Wikipedia's Content Ripped Off More Egregiously Than Usual

Ultraexactzz writes "Wikipedia's content is licensed under the GFDL, which permits such content to be copied with attribution — and Wikipedia is used to its content being copied and mirrored. However, a new website at e-wikipedia.net appears to have taken this a step further by mirroring the entire English Wikipedia — articles, logos, disclaimers, userpages, and all. Compare Wikipedia's About page with e-wikipedia.net's. The site even adds to Wikipedia's normally ad-free interface by including text ads." Just try logging in or actually editing an article, though, and you'll get the message "The requested URL /w/index.php was not found on this server. Additionally, a 404 Not Found error was encountered while trying to use an ErrorDocument to handle the request." If there's credit here, I don't see it — sure looks like it's intentionally misleading readers.

5 of 284 comments (clear)

  1. Re:What!? by Titoxd · · Score: 5, Insightful

    It's funny, but you have to consider that the site is a live mirror of Wikipedia. So, they are using Wikipedia's content, through Wikipedia's servers, and then serving ads and spam on top of them. These get nuked by the Wikimedia server administrators quickly.

  2. Evil Genius! by RingDev · · Score: 5, Insightful

    Step 1) Duplicate highly successful web site, rip off all content, images, layouts, etc...
    Step 2) Secure Advertising
    Step 3) Submit story on /. and Digg about rampant abuse of IP
    Step 4) Profit!

    -Rick

    --
    "Most people in the U.S. wouldn't know they live in a tyrannical state if it walked up and grabbed their junk." - MyFirs
  3. Re:This is perfect! by tlhIngan · · Score: 5, Insightful

    This is perfect! Next time a teacher or other person in authority says I can't use Wikipedia because it is unreliable I just get the content from this site and I can say that it wasn't Wikipedia!

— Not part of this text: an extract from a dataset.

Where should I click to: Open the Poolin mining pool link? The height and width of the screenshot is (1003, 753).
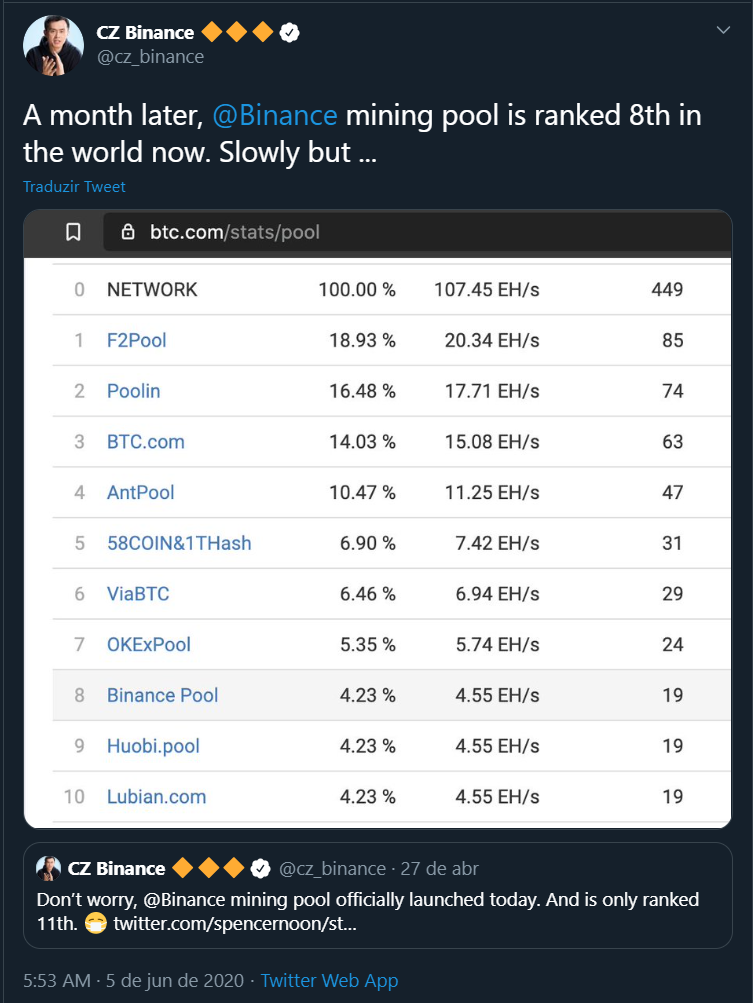pos(133,391)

    Crap like this is exactly WHY Wikipedia should not be cited formally as a reference. Even if Wikipedia could be trusted to be 100% correct (which it can't), how do you know you're not looking at some fake shit? Wikipedia is great for personal research. For formal citation, it's garbage. For one thing, the content can change. This is part of what makes it powerful, but it also makes it useless when cited on paper. You go to the URL and see something totally different from what the author was trying to cite.


    Actually, no encyclopedia (Wikipedia or otherwise) should be cited formally. It doesn't matter on how accurate it is, or who can edit it, or anything. An encyclopedia is not a primary source. It's a good starting point to find primary sources (and for those of us who aren't using it formally, a source of information) and general background information to pursue one's research, but that's it. This is most evident in Wikipedia's "No original research" stance - it knows it's not a primary source of information and it shouldn't be.

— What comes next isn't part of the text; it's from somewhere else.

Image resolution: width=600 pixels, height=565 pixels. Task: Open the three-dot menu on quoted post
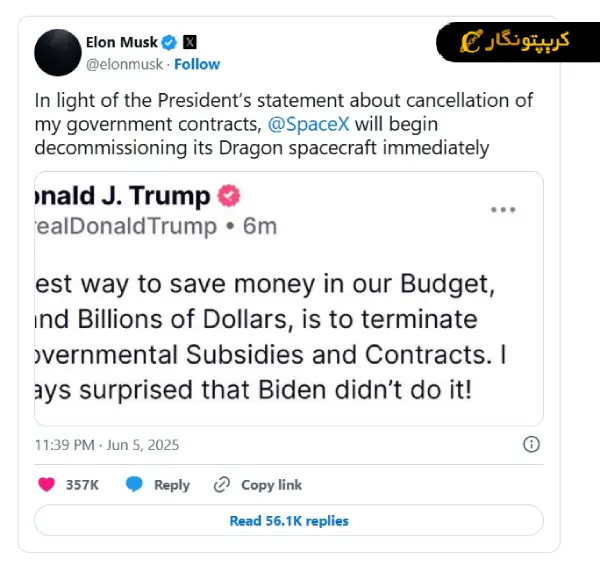point(503,210)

    The fact that Wikipedia is freely editable means one should really go to the original source for information.
  4. Re:This is perfect! by JonathanBoyd · · Score: 5, Insightful

    The science articles in wikipedia are better the any other source. Several tests of this have been made.

    You need to check those tests carefully. On average, science articles in Wikipedia may be more accurate than those of similar encyclopedias e.g. Brittanica, but they're not better than dedicated scientific texts and journals.

  5. Re:MOD PARENT UP by Gideon+Fubar · · Score: 5, Insightful

    I'm amazed at how many people are missing Wikipedia's built in protection against this.

    Every page has a history. It's possible to cite a page at a certain time and guarantee that it will be displayed regardless of what changes are made to the article. This, in addition to a diff system (and discussion), makes it better in some ways than hard print, because it allows the reader to map changes over time and consensus/disagreements over contentious topics.